| DIRECTIONS |
The line containing "You are a GUI" marks the start; extract exactly from it through the last line of the entries, and omit any pictures.

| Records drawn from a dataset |
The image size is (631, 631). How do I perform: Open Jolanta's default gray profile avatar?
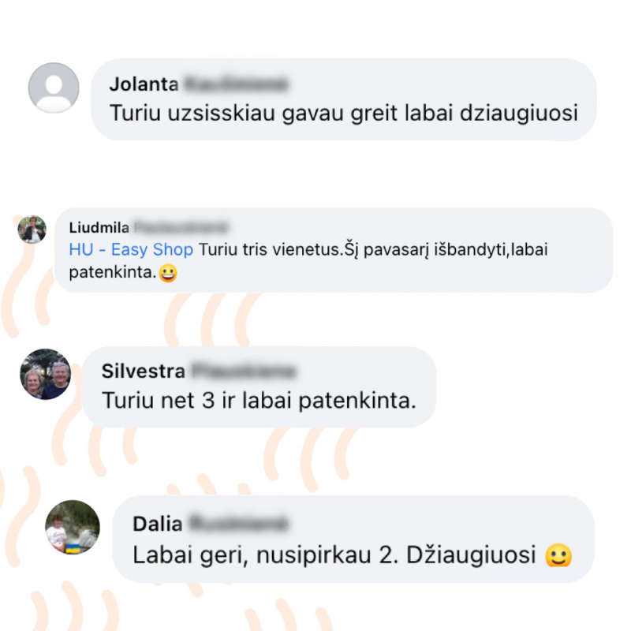pyautogui.click(x=54, y=88)
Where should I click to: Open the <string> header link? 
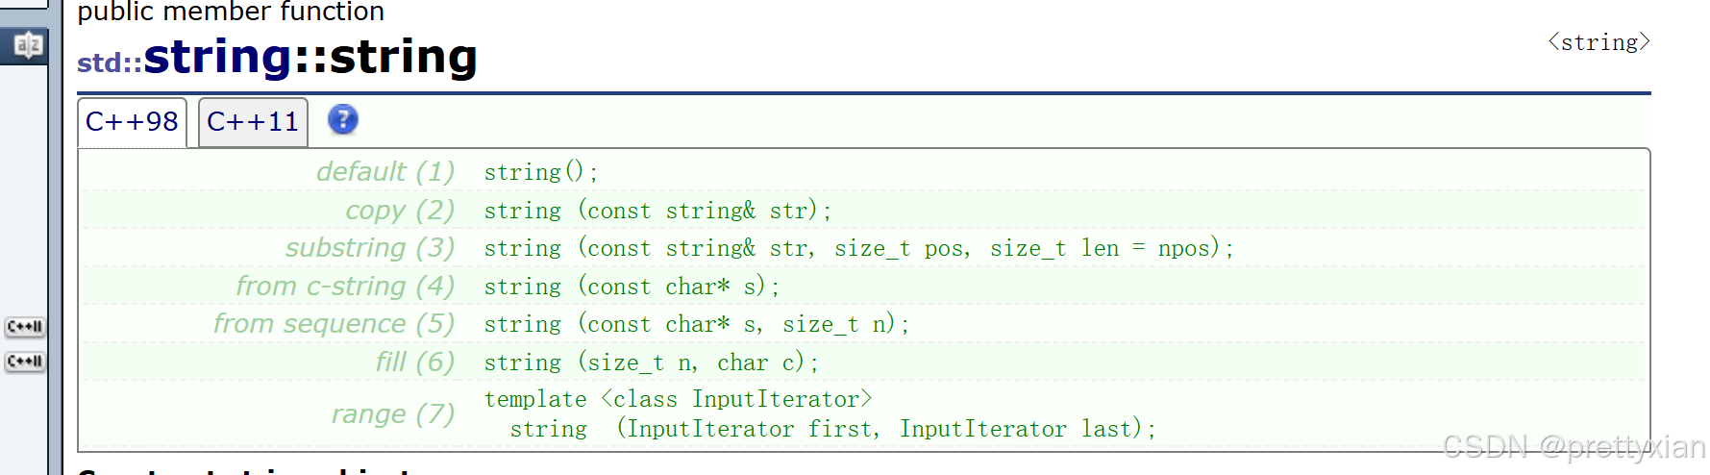coord(1598,42)
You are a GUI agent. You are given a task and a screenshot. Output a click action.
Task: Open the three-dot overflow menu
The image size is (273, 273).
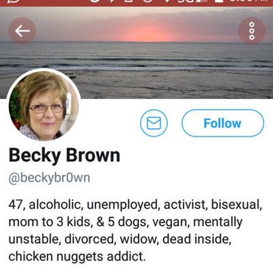coord(252,31)
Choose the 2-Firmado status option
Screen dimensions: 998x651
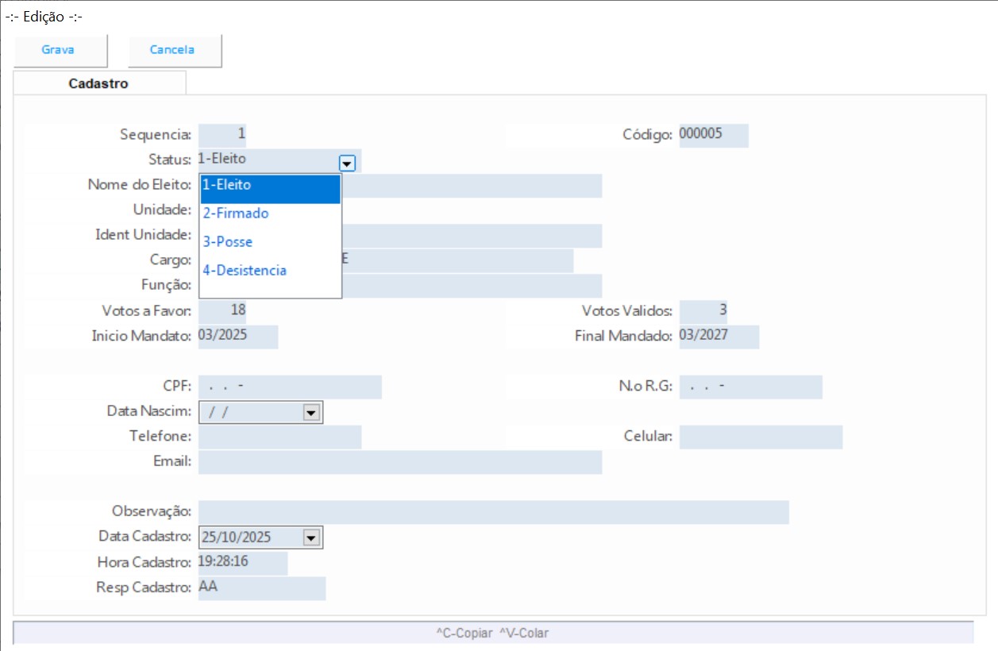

| EXERCISE ANSWER |
You are a GUI agent. You are given a task and a screenshot. Output a click action.
Task: Open the three-dot overflow menu
The image size is (273, 273).
coord(252,31)
Choose the 2-Firmado status option
Screen dimensions: 998x651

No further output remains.